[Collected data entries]
%%

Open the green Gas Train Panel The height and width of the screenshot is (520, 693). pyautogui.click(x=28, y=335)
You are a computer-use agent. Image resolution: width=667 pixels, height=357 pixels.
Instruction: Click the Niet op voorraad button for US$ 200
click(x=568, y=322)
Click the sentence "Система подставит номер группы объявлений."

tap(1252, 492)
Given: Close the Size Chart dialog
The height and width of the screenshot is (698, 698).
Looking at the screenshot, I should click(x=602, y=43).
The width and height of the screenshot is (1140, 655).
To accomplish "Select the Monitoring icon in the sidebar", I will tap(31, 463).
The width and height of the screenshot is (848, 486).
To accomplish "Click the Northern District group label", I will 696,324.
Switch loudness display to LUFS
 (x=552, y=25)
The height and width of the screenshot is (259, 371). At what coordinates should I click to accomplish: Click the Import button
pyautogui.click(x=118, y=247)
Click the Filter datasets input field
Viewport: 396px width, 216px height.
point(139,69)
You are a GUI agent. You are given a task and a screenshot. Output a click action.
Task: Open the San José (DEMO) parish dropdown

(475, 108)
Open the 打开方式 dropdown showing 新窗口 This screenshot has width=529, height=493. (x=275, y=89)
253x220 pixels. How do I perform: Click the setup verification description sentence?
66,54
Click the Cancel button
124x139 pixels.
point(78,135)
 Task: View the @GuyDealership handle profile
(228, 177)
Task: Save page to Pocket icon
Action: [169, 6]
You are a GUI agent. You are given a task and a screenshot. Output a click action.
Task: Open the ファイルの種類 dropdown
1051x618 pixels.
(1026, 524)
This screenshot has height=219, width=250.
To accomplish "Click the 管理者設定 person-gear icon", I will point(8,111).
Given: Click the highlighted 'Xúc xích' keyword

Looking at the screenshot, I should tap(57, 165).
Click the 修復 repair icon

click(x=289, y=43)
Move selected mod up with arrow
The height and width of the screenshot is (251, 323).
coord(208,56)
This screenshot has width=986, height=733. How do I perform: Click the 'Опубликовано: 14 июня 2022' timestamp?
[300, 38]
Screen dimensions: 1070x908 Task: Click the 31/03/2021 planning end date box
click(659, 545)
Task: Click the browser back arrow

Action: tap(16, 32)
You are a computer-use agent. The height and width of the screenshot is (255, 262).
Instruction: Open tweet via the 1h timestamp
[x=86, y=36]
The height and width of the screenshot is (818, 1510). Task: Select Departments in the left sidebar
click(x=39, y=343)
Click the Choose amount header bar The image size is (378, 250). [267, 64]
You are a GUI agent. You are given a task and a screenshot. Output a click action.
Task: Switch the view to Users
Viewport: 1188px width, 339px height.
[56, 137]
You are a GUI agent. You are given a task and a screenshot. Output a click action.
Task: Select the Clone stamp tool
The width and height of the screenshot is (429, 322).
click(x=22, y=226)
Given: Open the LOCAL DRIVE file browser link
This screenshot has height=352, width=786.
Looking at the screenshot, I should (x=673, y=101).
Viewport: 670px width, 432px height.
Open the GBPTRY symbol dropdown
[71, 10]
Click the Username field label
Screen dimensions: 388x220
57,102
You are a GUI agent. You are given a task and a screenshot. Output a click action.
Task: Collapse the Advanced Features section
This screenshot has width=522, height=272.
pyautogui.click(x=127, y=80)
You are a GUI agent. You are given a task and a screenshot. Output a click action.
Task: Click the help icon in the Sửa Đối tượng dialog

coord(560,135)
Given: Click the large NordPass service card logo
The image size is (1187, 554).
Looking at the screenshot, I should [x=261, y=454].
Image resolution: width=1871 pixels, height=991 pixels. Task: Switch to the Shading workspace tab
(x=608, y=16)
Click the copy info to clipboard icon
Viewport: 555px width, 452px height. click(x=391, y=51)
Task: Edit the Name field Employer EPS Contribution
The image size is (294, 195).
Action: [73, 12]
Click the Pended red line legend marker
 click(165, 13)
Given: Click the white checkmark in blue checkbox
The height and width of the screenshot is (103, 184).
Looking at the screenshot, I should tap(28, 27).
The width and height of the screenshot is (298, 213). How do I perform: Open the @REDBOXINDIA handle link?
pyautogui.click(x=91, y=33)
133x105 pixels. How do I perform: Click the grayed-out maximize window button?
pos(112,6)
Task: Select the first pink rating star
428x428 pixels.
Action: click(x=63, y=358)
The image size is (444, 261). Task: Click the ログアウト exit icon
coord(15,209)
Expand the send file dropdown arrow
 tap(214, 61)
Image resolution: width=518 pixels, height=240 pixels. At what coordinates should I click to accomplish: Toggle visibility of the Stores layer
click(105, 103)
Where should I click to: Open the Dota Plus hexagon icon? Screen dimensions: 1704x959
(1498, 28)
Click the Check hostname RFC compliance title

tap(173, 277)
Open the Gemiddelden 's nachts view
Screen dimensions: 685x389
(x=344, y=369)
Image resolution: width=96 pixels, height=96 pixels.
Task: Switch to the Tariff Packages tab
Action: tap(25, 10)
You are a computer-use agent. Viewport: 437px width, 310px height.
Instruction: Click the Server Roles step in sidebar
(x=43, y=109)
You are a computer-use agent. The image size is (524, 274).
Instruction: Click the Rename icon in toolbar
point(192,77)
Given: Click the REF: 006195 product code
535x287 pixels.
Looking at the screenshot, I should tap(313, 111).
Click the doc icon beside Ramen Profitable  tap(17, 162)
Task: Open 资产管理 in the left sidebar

%%

● Your goal: For this exercise, write out all of the data exactly.

● Your solution:
Open the green Gas Train Panel The height and width of the screenshot is (520, 693). pyautogui.click(x=28, y=335)
You are a computer-use agent. Image resolution: width=667 pixels, height=357 pixels.
Instruction: Click the Niet op voorraad button for US$ 200
click(x=568, y=322)
Click the sentence "Система подставит номер группы объявлений."

tap(1252, 492)
Given: Close the Size Chart dialog
The height and width of the screenshot is (698, 698).
Looking at the screenshot, I should click(x=602, y=43).
The width and height of the screenshot is (1140, 655).
To accomplish "Select the Monitoring icon in the sidebar", I will tap(31, 463).
The width and height of the screenshot is (848, 486).
To accomplish "Click the Northern District group label", I will 696,324.
Switch loudness display to LUFS
 (x=552, y=25)
The height and width of the screenshot is (259, 371). At what coordinates should I click to accomplish: Click the Import button
pyautogui.click(x=118, y=247)
Click the Filter datasets input field
Viewport: 396px width, 216px height.
point(139,69)
You are a GUI agent. You are given a task and a screenshot. Output a click action.
Task: Open the San José (DEMO) parish dropdown

(475, 108)
Open the 打开方式 dropdown showing 新窗口 This screenshot has width=529, height=493. (x=275, y=89)
253x220 pixels. How do I perform: Click the setup verification description sentence?
66,54
Click the Cancel button
124x139 pixels.
point(78,135)
 Task: View the @GuyDealership handle profile
(228, 177)
Task: Save page to Pocket icon
Action: [169, 6]
You are a GUI agent. You are given a task and a screenshot. Output a click action.
Task: Open the ファイルの種類 dropdown
1051x618 pixels.
(1026, 524)
This screenshot has height=219, width=250.
To accomplish "Click the 管理者設定 person-gear icon", I will point(8,111).
Given: Click the highlighted 'Xúc xích' keyword

Looking at the screenshot, I should tap(57, 165).
Click the 修復 repair icon

click(x=289, y=43)
Move selected mod up with arrow
The height and width of the screenshot is (251, 323).
coord(208,56)
This screenshot has width=986, height=733. How do I perform: Click the 'Опубликовано: 14 июня 2022' timestamp?
[300, 38]
Screen dimensions: 1070x908 Task: Click the 31/03/2021 planning end date box
click(659, 545)
Task: Click the browser back arrow

Action: tap(16, 32)
You are a computer-use agent. The height and width of the screenshot is (255, 262).
Instruction: Open tweet via the 1h timestamp
[x=86, y=36]
The height and width of the screenshot is (818, 1510). Task: Select Departments in the left sidebar
click(x=39, y=343)
Click the Choose amount header bar The image size is (378, 250). [267, 64]
You are a GUI agent. You are given a task and a screenshot. Output a click action.
Task: Switch the view to Users
Viewport: 1188px width, 339px height.
[56, 137]
You are a GUI agent. You are given a task and a screenshot. Output a click action.
Task: Select the Clone stamp tool
The width and height of the screenshot is (429, 322).
click(x=22, y=226)
Given: Open the LOCAL DRIVE file browser link
This screenshot has height=352, width=786.
Looking at the screenshot, I should (x=673, y=101).
Viewport: 670px width, 432px height.
Open the GBPTRY symbol dropdown
[71, 10]
Click the Username field label
Screen dimensions: 388x220
57,102
You are a GUI agent. You are given a task and a screenshot. Output a click action.
Task: Collapse the Advanced Features section
This screenshot has width=522, height=272.
pyautogui.click(x=127, y=80)
You are a GUI agent. You are given a task and a screenshot. Output a click action.
Task: Click the help icon in the Sửa Đối tượng dialog

coord(560,135)
Given: Click the large NordPass service card logo
The image size is (1187, 554).
Looking at the screenshot, I should [x=261, y=454].
Image resolution: width=1871 pixels, height=991 pixels. Task: Switch to the Shading workspace tab
(x=608, y=16)
Click the copy info to clipboard icon
Viewport: 555px width, 452px height. click(x=391, y=51)
Task: Edit the Name field Employer EPS Contribution
The image size is (294, 195).
Action: [73, 12]
Click the Pended red line legend marker
 click(165, 13)
Given: Click the white checkmark in blue checkbox
The height and width of the screenshot is (103, 184).
Looking at the screenshot, I should tap(28, 27).
The width and height of the screenshot is (298, 213). How do I perform: Open the @REDBOXINDIA handle link?
pyautogui.click(x=91, y=33)
133x105 pixels. How do I perform: Click the grayed-out maximize window button?
pos(112,6)
Task: Select the first pink rating star
428x428 pixels.
Action: click(x=63, y=358)
The image size is (444, 261). Task: Click the ログアウト exit icon
coord(15,209)
Expand the send file dropdown arrow
 tap(214, 61)
Image resolution: width=518 pixels, height=240 pixels. At what coordinates should I click to accomplish: Toggle visibility of the Stores layer
click(105, 103)
Where should I click to: Open the Dota Plus hexagon icon? Screen dimensions: 1704x959
(1498, 28)
Click the Check hostname RFC compliance title

tap(173, 277)
Open the Gemiddelden 's nachts view
Screen dimensions: 685x389
(x=344, y=369)
Image resolution: width=96 pixels, height=96 pixels.
Task: Switch to the Tariff Packages tab
Action: tap(25, 10)
You are a computer-use agent. Viewport: 437px width, 310px height.
Instruction: Click the Server Roles step in sidebar
(x=43, y=109)
You are a computer-use agent. The image size is (524, 274).
Instruction: Click the Rename icon in toolbar
point(192,77)
Given: Click the REF: 006195 product code
535x287 pixels.
Looking at the screenshot, I should tap(313, 111).
Click the doc icon beside Ramen Profitable  tap(17, 162)
Task: Open 资产管理 in the left sidebar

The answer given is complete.